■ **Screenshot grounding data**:
========================

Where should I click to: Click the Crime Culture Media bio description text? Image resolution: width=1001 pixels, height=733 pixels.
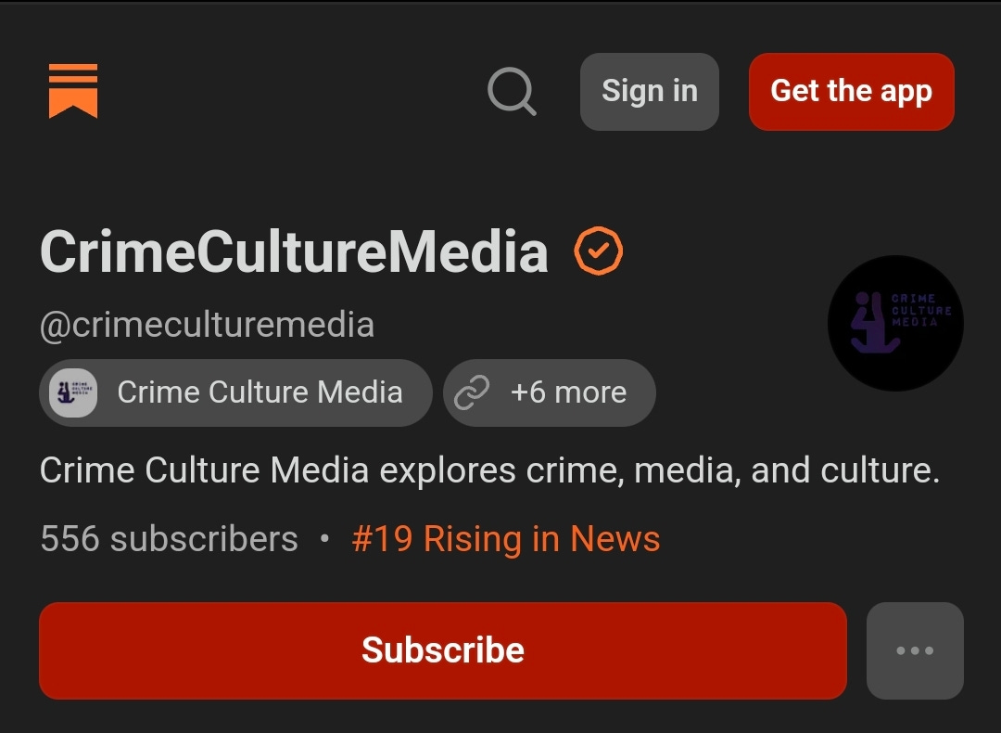[x=489, y=470]
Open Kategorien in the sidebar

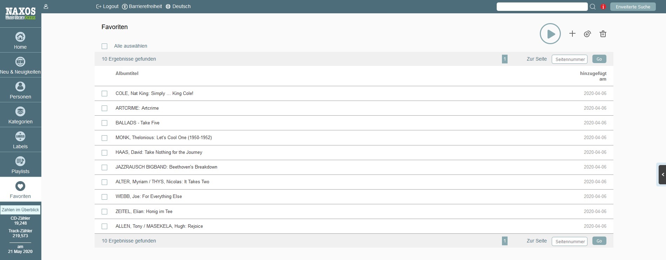[x=20, y=115]
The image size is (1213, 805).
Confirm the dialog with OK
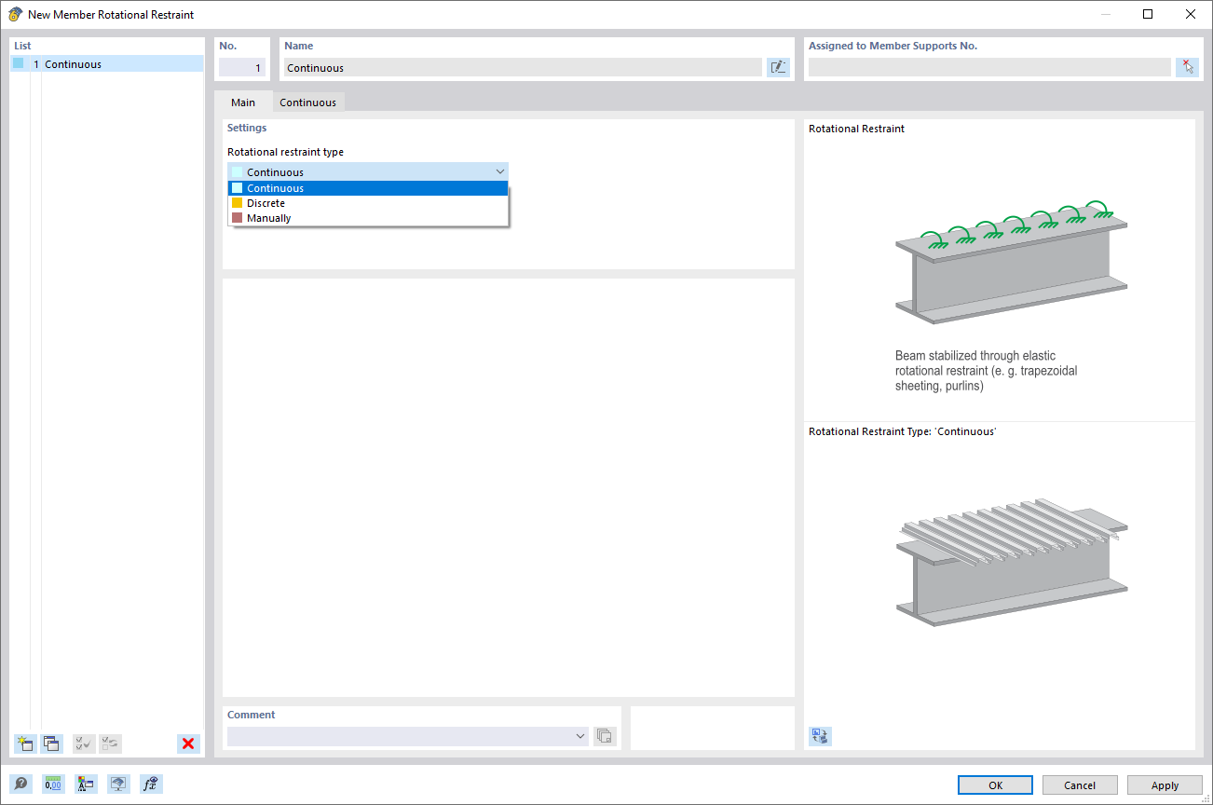click(x=994, y=785)
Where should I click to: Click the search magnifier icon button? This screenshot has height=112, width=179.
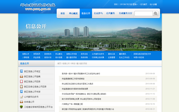pyautogui.click(x=155, y=13)
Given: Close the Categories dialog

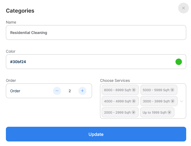Looking at the screenshot, I should [x=184, y=8].
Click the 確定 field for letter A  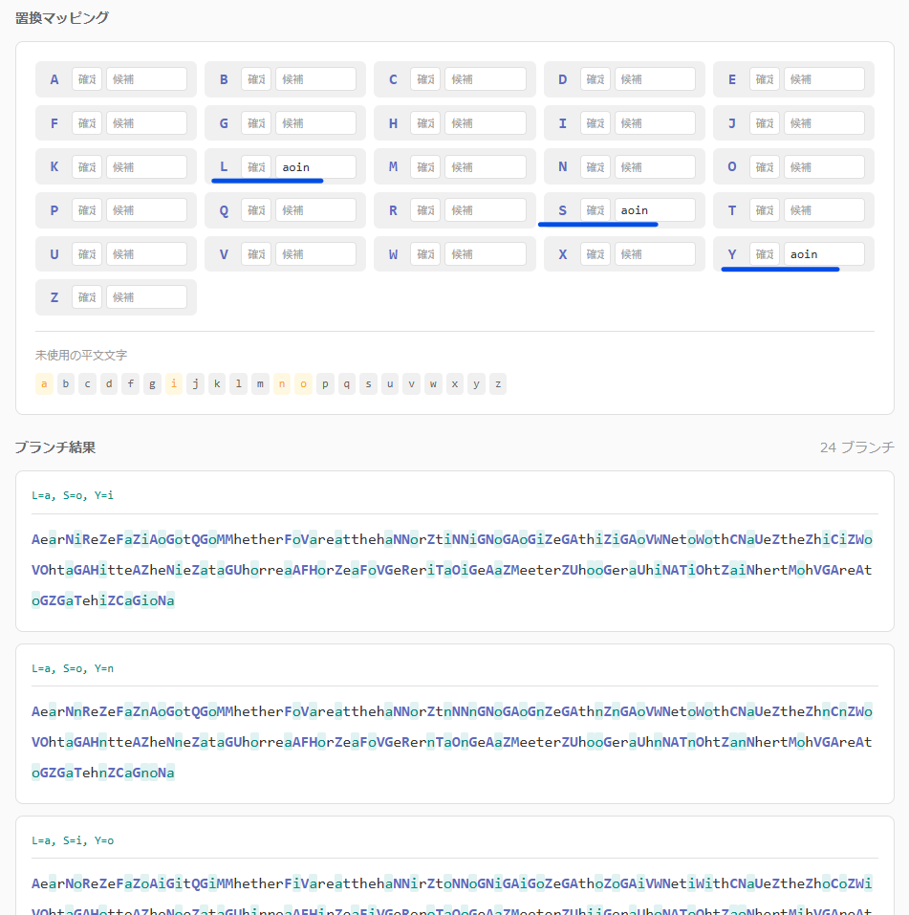(x=87, y=79)
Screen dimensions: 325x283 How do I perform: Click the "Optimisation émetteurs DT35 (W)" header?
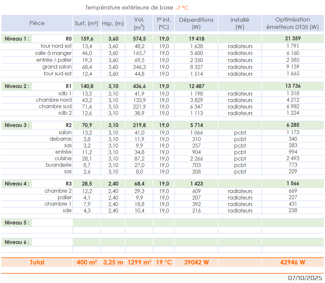pyautogui.click(x=292, y=23)
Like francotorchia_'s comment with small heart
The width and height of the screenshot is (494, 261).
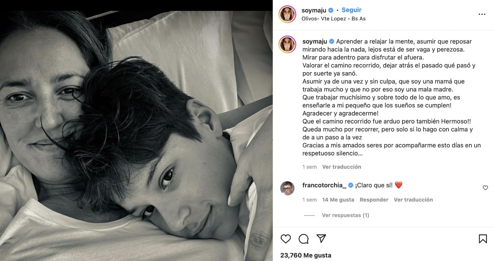point(485,188)
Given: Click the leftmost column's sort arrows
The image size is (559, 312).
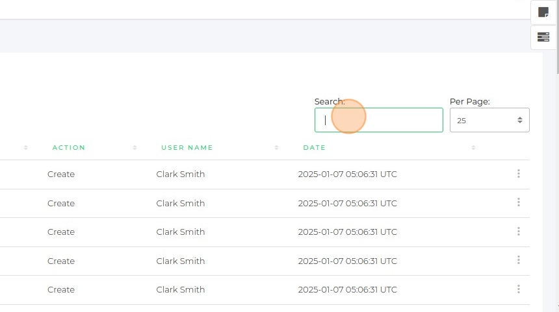Looking at the screenshot, I should [x=26, y=148].
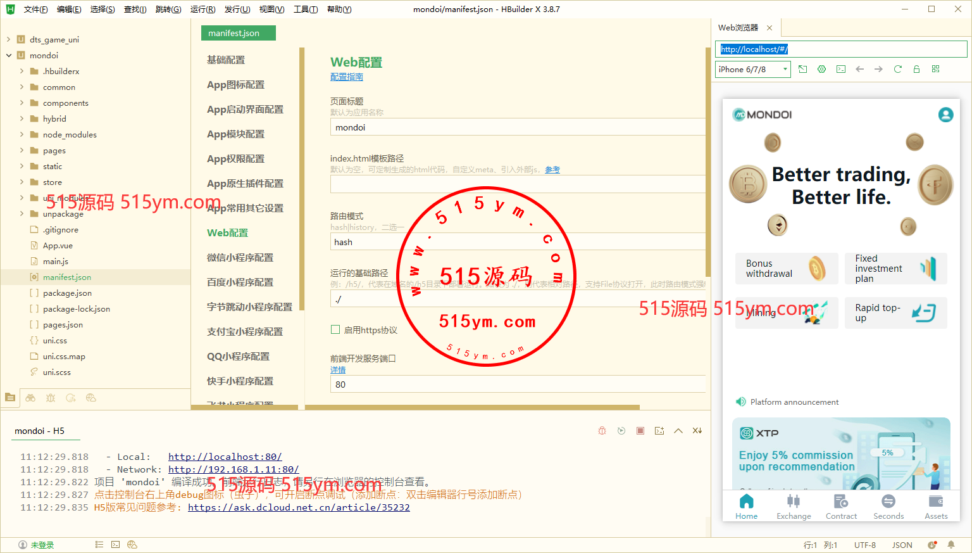Open the 配置指南 link under Web配置

(x=346, y=77)
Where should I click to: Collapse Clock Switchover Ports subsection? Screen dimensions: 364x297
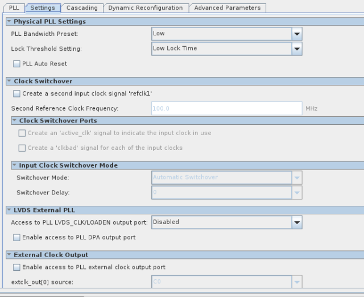click(14, 121)
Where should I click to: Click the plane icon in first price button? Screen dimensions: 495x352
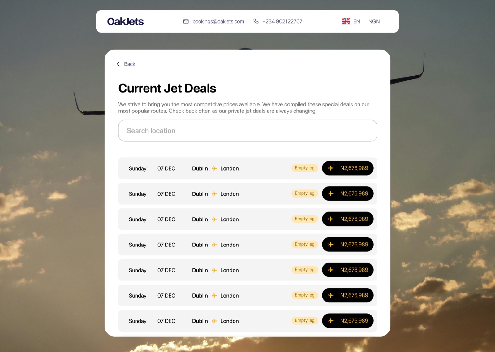coord(331,168)
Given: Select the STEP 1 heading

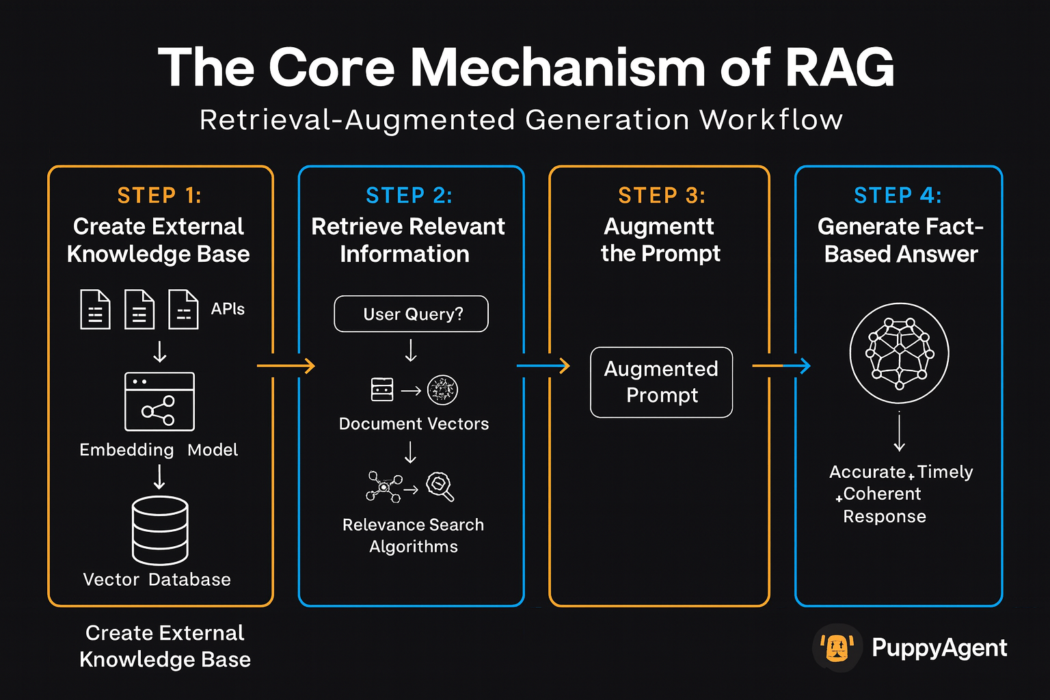Looking at the screenshot, I should [159, 196].
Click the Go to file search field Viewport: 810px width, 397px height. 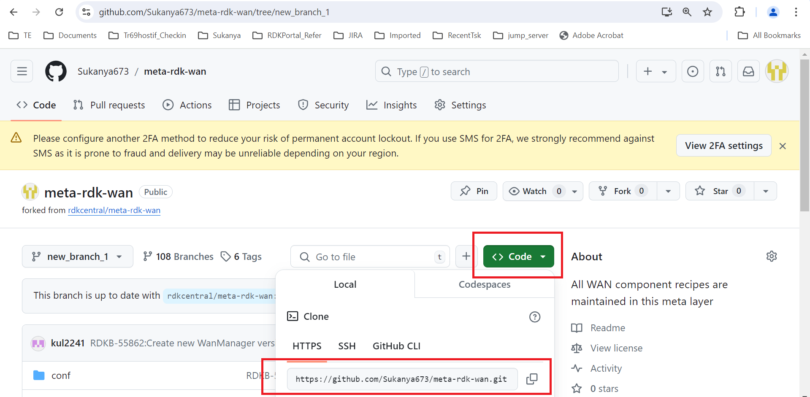coord(370,257)
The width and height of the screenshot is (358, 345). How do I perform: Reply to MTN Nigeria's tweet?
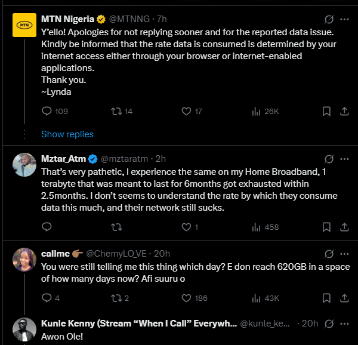47,111
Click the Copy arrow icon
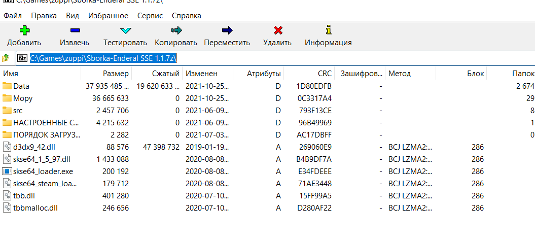 176,30
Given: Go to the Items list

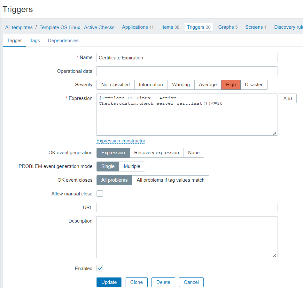Looking at the screenshot, I should coord(168,27).
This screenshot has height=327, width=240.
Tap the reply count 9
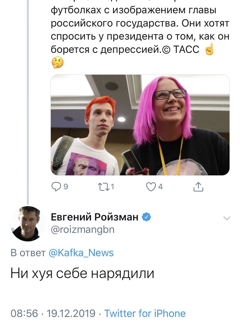pos(66,187)
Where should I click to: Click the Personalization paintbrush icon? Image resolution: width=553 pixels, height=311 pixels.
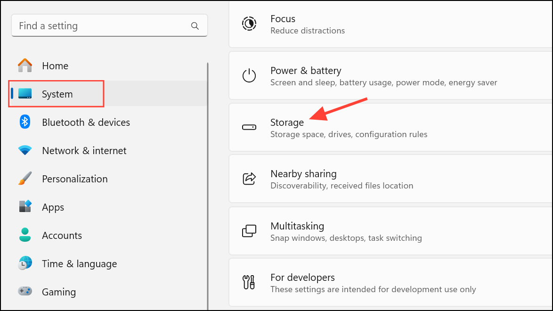coord(25,179)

========================

■ **What you will do**:
Word for word, retype the lines from the one with "Click the Copy arrow icon" through the final line of the data, both included. No pictures belong in the copy.

■ **Your solution**:
Click the Copy arrow icon
 176,30
Given: Go to the Items list

Looking at the screenshot, I should coord(168,27).
This screenshot has height=327, width=240.
Tap the reply count 9
pos(66,187)
Where should I click to: Click the Personalization paintbrush icon? Image resolution: width=553 pixels, height=311 pixels.
coord(25,179)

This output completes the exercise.